### [RECORDS FOR THE EXERCISE]
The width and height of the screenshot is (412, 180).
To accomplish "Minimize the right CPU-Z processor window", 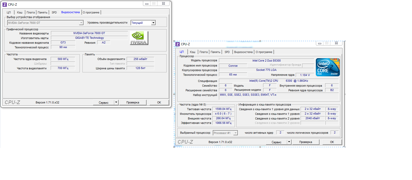I will point(320,43).
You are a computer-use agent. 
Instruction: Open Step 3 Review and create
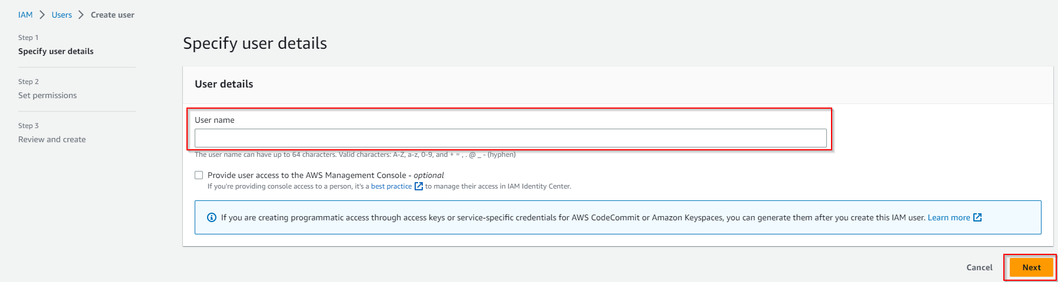tap(52, 139)
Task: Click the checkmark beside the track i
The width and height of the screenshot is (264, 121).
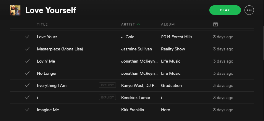Action: pyautogui.click(x=27, y=98)

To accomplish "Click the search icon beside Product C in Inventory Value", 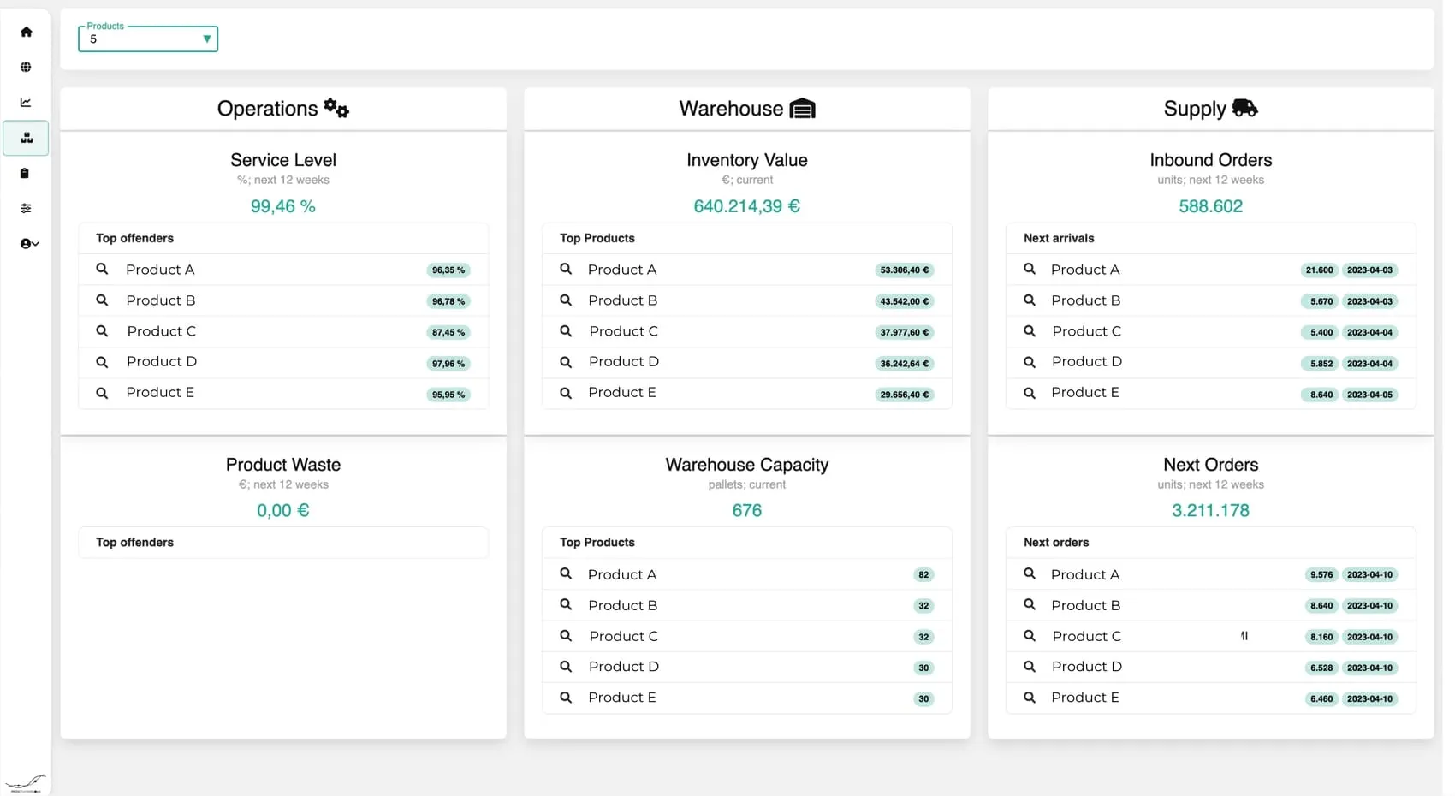I will (x=566, y=331).
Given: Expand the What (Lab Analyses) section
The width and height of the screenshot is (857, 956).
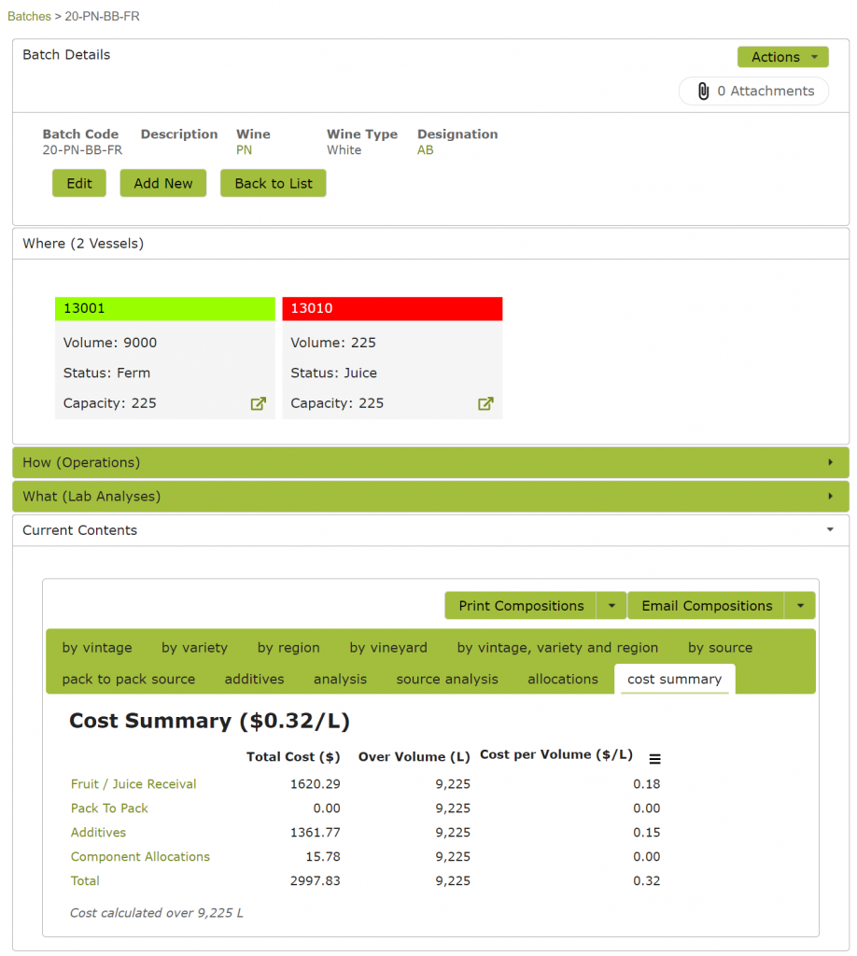Looking at the screenshot, I should 429,496.
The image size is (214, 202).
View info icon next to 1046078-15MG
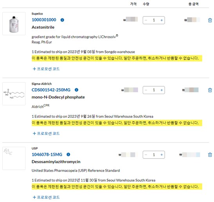68,155

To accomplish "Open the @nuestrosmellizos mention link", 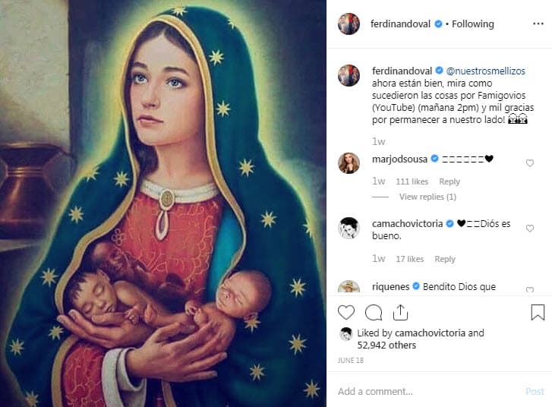I will tap(485, 71).
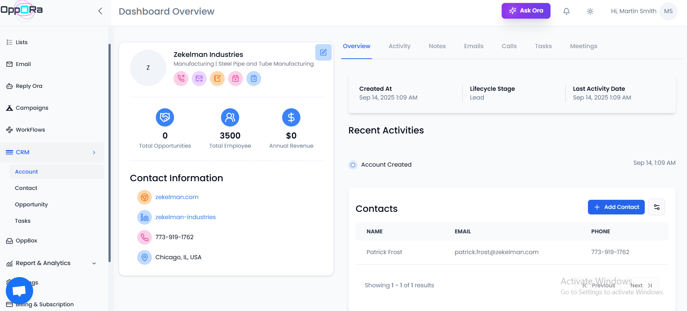Expand the Report & Analytics section
Image resolution: width=687 pixels, height=311 pixels.
[94, 263]
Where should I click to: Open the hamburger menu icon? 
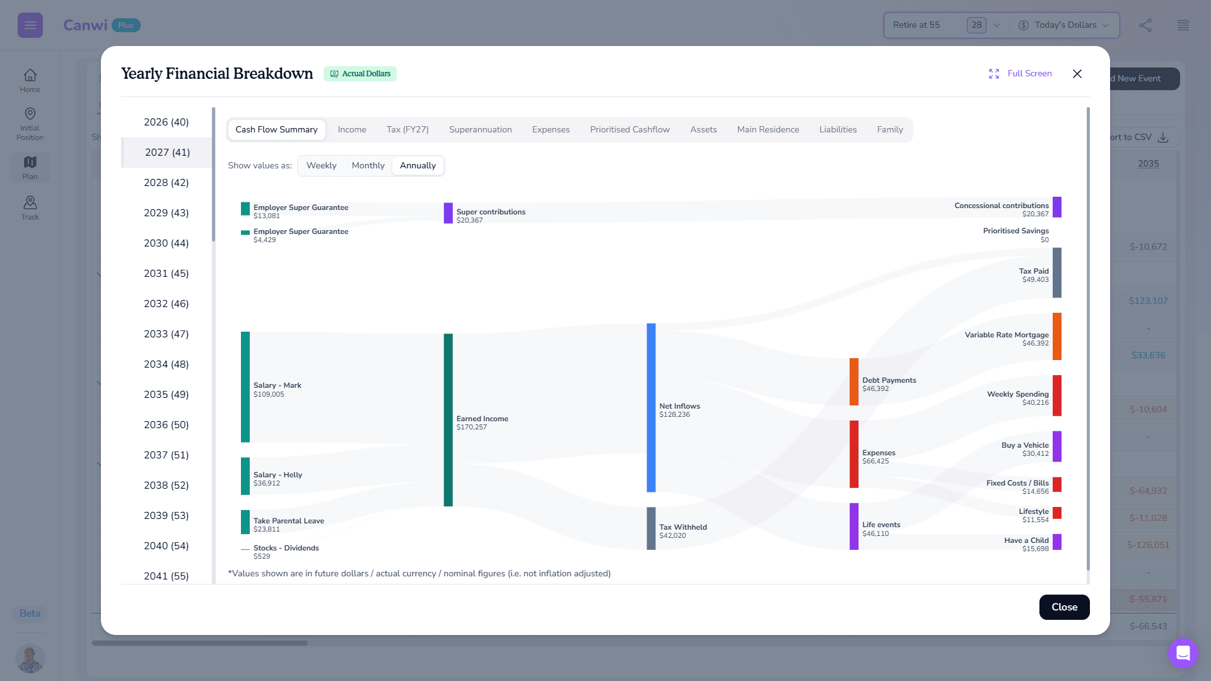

### [SET EXERCISE]
Reproduce word for word the part of the material that opens with the line containing "You are a computer-use agent." and closes with the line containing "Action: pyautogui.click(x=27, y=98)", including both of those lines. Leave the pictures out of your answer.

### [FINISHED ANSWER]
You are a computer-use agent. 
Instruction: Open Step 3 Review and create
tap(52, 139)
Task: Click the checkmark beside the track i
The width and height of the screenshot is (264, 121).
Action: pyautogui.click(x=27, y=98)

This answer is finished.